Wednesday, May 03, 2006

Tyutchev and the Russian Empire


In Yezhednevnyi zhurnal Dmitry Oreshkin considers the great 19th century Russian poet Fyodor Tyutchev (1803-1873), characterizing him as a sincere and idealistic proponent of Russian imperialism, but contrasting him with today's adherents of a Great Russian nationalism (my tr.):
Tyutchev was an imperialist in the highest (and most tragic) sense of the word. With his heart's blood he wrote approximately the same text that is inscribed at the base of the Statue of Liberty in the United States. About the orphaned and the injured from all over the world, to whom the Russian tsar and the Russian faith promise protection, comfort, prosperity and freedom. The question of the ability of Russia then, or the USA today, to fulfil the promise is unimportant. Tyutchev believed that Russia was able to fulfil it, and obliged to do so. And the founding fathers held a similar belief. That can be felt in the text.

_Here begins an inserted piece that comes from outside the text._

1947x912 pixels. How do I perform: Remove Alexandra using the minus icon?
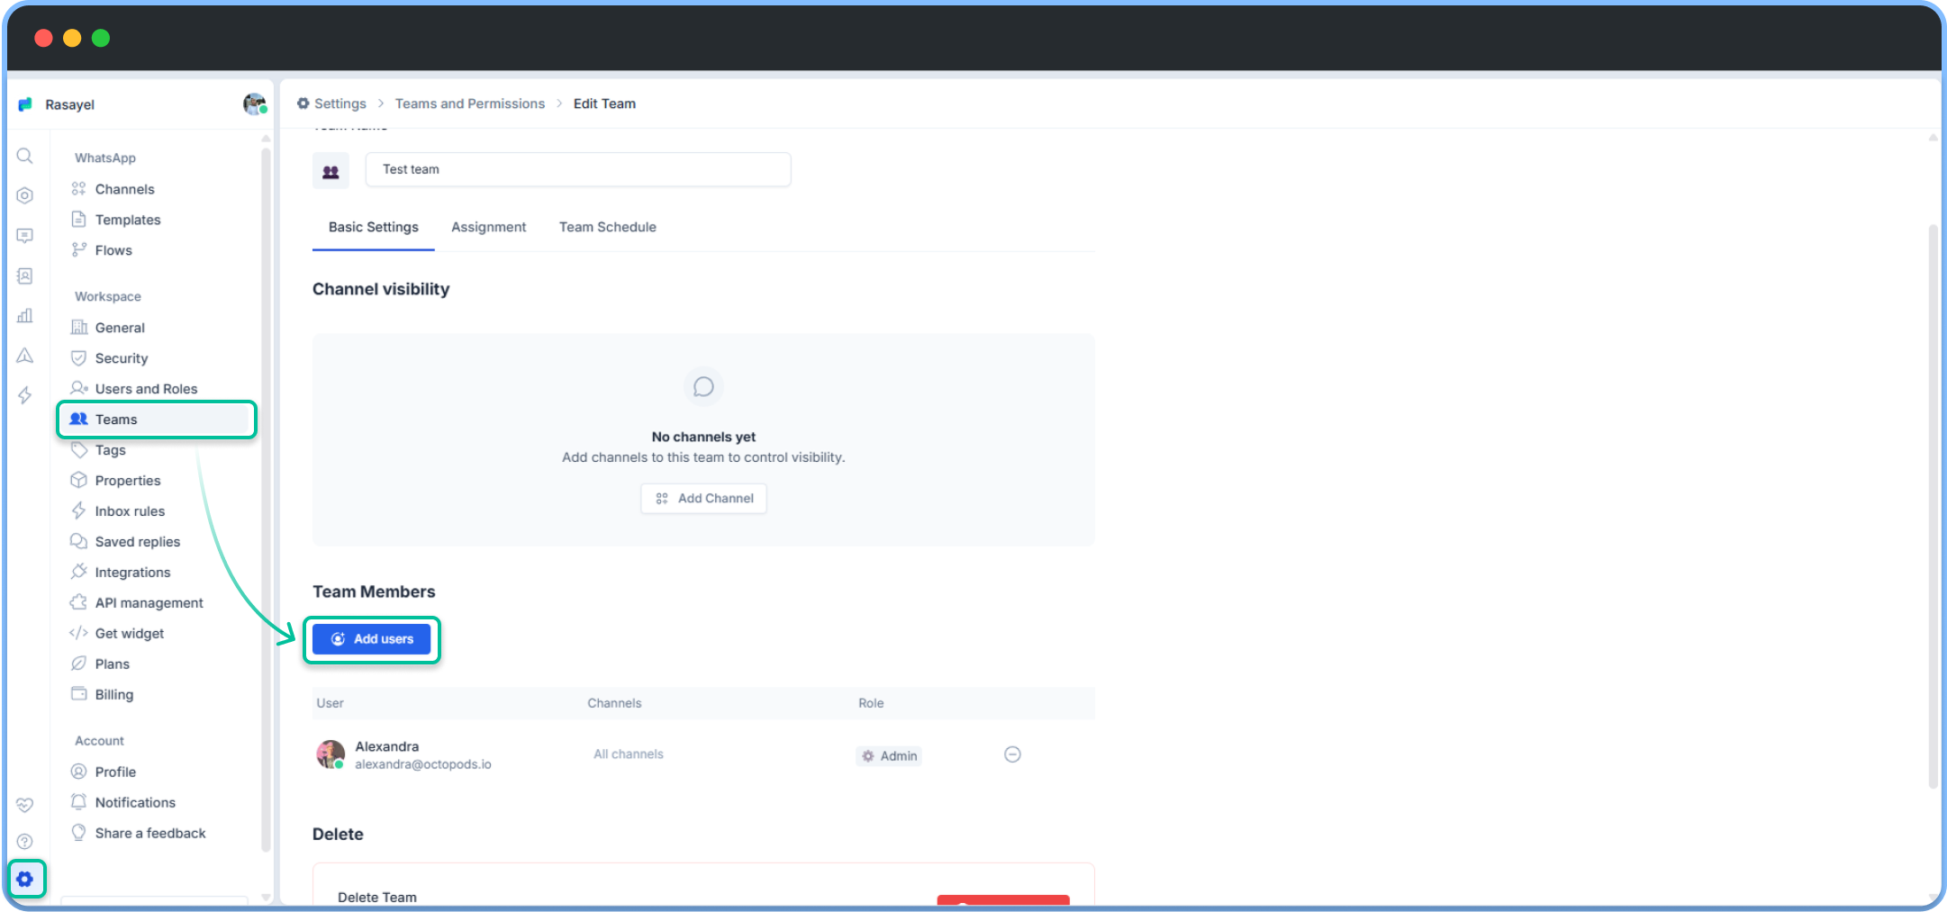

But our patriots don't have that belief. They don't call people to them - on the contrary, they do their utmost to repel them. Not only foreigners, but even those who were recently their fellow believers. They see everyone as enemies and betrayers, heretics and traitors, calling them a fifth column and a world conspiracy, immigrants and saboteurs. A certain loss of imperial greatness, wouldn't you say?